ICAM-1-suPAR-CD11b Axis Is a Novel Therapeutic Target for Metastatic Triple-Negative Breast Cancer
, Hami Hemati 1,†, Younhee Park 1, Rokana Taftaf 2, Youbin Zhang 2, Jinpeng Liu 3, Massimo Cristofanilli 2,4,5 and Xia Liu 1,3,*
Round 1
Reviewer 1 Report
* The detection of ICAM-1-suPAR-CD11b as a novel target for treating triple breast cancer is an exciting issue. The investigation is well constructed, and I have some minor problems with accepting this manuscript.
* I suggest making the title more attractive for readers by including to target triple-negative breast cancer metastasis. It is your final conclusion. right?
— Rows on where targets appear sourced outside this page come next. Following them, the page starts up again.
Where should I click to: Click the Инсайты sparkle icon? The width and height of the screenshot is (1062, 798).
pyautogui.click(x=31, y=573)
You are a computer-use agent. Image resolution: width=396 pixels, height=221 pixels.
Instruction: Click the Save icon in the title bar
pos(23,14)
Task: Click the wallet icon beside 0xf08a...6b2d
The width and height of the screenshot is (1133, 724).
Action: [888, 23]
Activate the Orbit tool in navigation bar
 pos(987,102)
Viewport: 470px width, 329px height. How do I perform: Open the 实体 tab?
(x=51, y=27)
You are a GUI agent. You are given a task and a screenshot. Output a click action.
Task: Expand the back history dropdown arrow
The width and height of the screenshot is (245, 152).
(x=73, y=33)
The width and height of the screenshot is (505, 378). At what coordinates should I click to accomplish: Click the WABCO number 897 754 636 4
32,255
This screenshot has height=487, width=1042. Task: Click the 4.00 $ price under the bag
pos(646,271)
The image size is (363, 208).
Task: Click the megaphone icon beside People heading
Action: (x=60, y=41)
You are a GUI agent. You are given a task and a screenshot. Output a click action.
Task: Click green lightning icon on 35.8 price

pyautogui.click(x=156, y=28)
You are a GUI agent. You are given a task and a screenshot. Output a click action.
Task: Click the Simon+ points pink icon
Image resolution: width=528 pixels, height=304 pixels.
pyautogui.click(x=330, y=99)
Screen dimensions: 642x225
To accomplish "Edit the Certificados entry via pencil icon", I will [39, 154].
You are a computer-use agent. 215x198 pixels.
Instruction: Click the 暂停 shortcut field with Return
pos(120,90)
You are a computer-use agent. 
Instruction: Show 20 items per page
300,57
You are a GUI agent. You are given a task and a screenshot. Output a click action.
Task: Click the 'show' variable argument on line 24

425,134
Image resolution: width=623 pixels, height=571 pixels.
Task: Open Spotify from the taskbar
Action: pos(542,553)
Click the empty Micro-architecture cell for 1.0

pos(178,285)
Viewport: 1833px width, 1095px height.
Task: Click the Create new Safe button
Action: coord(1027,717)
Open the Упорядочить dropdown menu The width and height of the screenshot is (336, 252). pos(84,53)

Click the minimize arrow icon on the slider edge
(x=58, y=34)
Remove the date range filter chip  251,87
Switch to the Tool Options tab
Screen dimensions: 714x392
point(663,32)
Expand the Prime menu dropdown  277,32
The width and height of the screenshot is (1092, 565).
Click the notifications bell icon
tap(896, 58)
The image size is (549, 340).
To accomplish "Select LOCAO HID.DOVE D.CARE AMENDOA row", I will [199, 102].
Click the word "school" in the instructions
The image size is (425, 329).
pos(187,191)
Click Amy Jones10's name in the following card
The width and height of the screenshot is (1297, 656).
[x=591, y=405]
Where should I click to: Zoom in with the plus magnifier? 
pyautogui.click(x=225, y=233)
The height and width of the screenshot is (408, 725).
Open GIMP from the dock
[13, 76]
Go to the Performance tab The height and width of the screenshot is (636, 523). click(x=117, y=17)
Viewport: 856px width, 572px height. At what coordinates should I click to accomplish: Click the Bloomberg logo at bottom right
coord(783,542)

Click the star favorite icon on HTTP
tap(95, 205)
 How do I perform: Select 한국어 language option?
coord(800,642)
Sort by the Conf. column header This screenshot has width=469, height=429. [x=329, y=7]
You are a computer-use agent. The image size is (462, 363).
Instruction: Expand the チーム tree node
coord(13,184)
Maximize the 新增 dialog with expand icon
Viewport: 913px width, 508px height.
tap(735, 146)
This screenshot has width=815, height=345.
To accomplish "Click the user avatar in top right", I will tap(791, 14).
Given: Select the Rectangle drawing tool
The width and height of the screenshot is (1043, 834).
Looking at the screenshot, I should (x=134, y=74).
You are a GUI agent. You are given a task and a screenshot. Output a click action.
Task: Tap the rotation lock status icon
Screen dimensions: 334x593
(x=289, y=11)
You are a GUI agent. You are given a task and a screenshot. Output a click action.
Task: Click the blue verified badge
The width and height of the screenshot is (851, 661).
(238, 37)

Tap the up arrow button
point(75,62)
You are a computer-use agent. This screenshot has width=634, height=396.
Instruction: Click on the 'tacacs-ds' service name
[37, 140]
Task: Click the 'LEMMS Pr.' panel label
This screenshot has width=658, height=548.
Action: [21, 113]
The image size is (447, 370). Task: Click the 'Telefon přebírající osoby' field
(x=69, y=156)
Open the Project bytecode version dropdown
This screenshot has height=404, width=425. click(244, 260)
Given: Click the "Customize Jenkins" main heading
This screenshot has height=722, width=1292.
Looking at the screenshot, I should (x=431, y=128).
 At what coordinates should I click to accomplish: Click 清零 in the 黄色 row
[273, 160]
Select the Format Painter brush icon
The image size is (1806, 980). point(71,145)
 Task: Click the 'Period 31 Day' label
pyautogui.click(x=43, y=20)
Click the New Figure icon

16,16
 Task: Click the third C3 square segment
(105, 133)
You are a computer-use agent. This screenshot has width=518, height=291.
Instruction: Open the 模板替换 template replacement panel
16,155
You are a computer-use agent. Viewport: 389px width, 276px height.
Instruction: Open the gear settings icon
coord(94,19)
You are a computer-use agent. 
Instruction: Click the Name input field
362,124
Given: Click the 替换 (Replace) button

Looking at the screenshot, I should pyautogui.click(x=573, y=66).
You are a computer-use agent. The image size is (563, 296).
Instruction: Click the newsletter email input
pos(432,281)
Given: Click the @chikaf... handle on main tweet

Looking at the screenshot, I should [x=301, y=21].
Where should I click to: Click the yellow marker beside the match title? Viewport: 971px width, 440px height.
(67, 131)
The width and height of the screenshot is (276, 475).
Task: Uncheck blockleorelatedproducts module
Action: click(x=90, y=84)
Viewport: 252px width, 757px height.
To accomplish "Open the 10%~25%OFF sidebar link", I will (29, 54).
* Line 19: Please, define ICAM-1 at its first mention.
* Line 36: Please, define suPAR at its first mention.
* Line 103: Please, provide the approval number.
* Line 106: Please, mention the catalog number for CellSearch Circulating Tumor Cell 105 Kit and for all used chemicals and kits.
* Line 116: Please, mention the approval number.
* Line 200-207: Please, include all primers and their specific experimental conditions in a table.
* Line 214-216: Please, include all antibodies and their specific experimental conditions in a table.
* Line 217: did authors use antigen retrieval for anti-Ly6G? why did the authors use this antibody?
* Line 223: Did the authors use of streptavidin step?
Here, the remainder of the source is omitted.